Textor war einst der Frankfurter Stadtschultheiß und bekleidete in Goethes Geburtsjahr 1749 bereits seit geraumer Zeit dieses höchste Amt der freien Reichstadt. Als der kleine Johann Wolfgang am 28. August unter dramatischen Umständen das Licht der Welt erblickte, bewirkte er allein dadurch eine Veränderung. Denn bei seiner Geburt, wie damals üblich eine Hausgeburt, war nur eine unkundige Hebamme zur Stelle, durch deren Ungeschicklichkeit – wie Goethe später schrieb – der Junge zunächst für tot gehalten wurde. Erst die resolute Großmutter, die ihrer Schwiegertochter zur Seite stand, konnte Johann Wolfgang durch ein warmes Bad und eine Einreibung mit Wein zum Leben erwecken. Dass der Wein später zu Goethes Lieblingsgetränk wurde, führen nicht wenige auf dieses Ereignis zurück. Angeregt durch diese fast missglückte Geburt seines Enkelkindes und die plastischen Schilderungen seiner Ehefrau, veranlasste Textor daraufhin die Einführung eines geregelten Hebammenunterrichts in Frankfurt – sicher ein löblicher Verdienst.
Er bewunderte Goethe dafür, allein mit seiner Geburt bereits die Welt verändert zu haben. Es wäre das Größte für ihn gewesen, dasselbe auch von sich behaupten zu können, aber dafür war es zu spät. Immerhin hatte er einen Plan – einen großen Plan. Und der musste gelingen.
*
Als ich das Polizeipräsidium verlassen hatte, beschloss ich, mir etwas zu gönnen. Ein schönes Mittagessen, zu Hause in meiner kleinen Küche. Dazu musste ich aber erst einkaufen. Ich parkte im Untergraben und lief durch die Kaufstraße hinüber zum Marktplatz.
Es war Mittwoch. Mir wurde bewusst, dass dies erst mein dritter Tag in Weimar war, obwohl ich das Gefühl hatte, als sei bereits eine ganze Woche vergangen. So viele Dinge waren passiert und so viele neue Eindrücke waren auf mich eingestürzt, dass es mir schwer fiel, alles zu ordnen. Während ich über den Markt schlenderte, schossen mir viele Gedanken durch den Kopf: War Oliver Held wirklich der Täter? Konnte Siggi einen Haftbefehl für ihn erwirken? Wo waren die Beutestücke? Ich konnte mich kaum auf meine Einkäufe konzentrieren. Als ich endlich alles im Auto verstaut hatte, änderte ich kurzerhand meinen Plan und beschloss, bei Thomas in der ›Brasserie Central‹ einen kleinen Imbiss zu nehmen.
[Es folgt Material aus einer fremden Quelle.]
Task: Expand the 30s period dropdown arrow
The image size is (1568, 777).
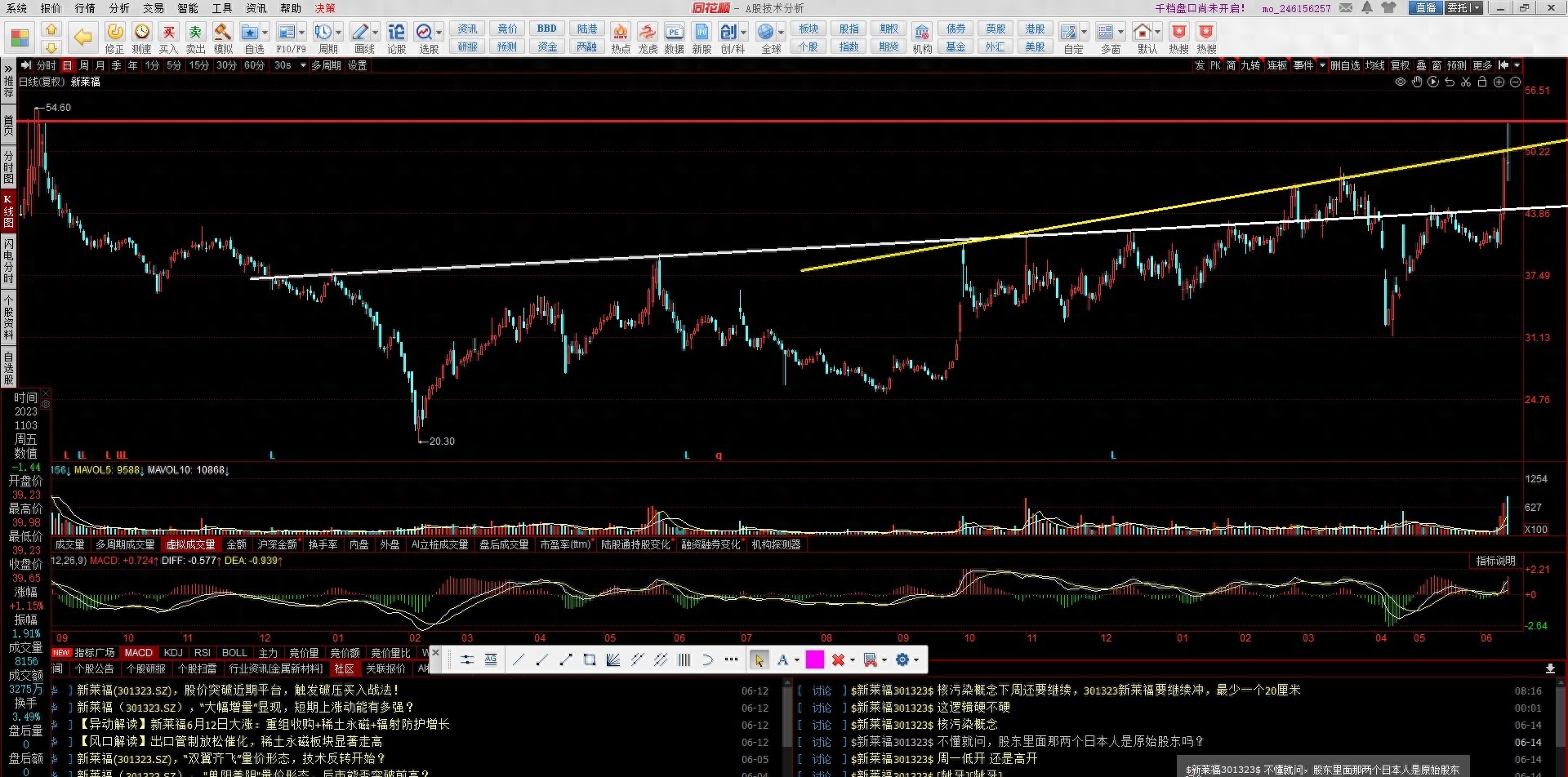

Kochen konnte ich auch morgen.
Viele meiner Kollegen in der Universität kannten diese spontane Art, mit der ich oft weit im Voraus geplante Termine kurzerhand über den Haufen warf. Sie nannten es Chaos. Ich nannte es kreative Flexibilität.
Also drehte ich die Parkscheibe weiter und marschierte schnurstracks zum Rollplatz. Thomas stand hinter dem Tresen und winkte mir zu. Als ich mich im Café umsah, sprach mich jemand von der Seite an.
»Hallo, Hendrik!«
Ich drehte mich um. Es war Felix Gensing. Neben ihm saßen eine dunkelhaarige Frau und ein junger Mann.
»Setz dich doch zu uns!«
Ich zögerte einen Moment, wusste aber auch nicht, wie ich die Einladung hätte ablehnen können.
»Na, komm nur, ein Platz ist noch frei.«
Felix schien sich tatsächlich richtig zu freuen, mich zu sehen und stellte mir stolz seine Familie vor. »Das ist meine Frau Anna«, erklärte er in gewichtigem Ton.
Anna stand auf und gab mir die Hand. Eine dünne, fast zerbrechliche Hand, die ich kaum zu drücken wagte. Sie lächelte nicht und sagte kein Wort. Sie war sehr hübsch, mit dunklen Rehaugen und einem kühlen Zug um die Mundwinkel.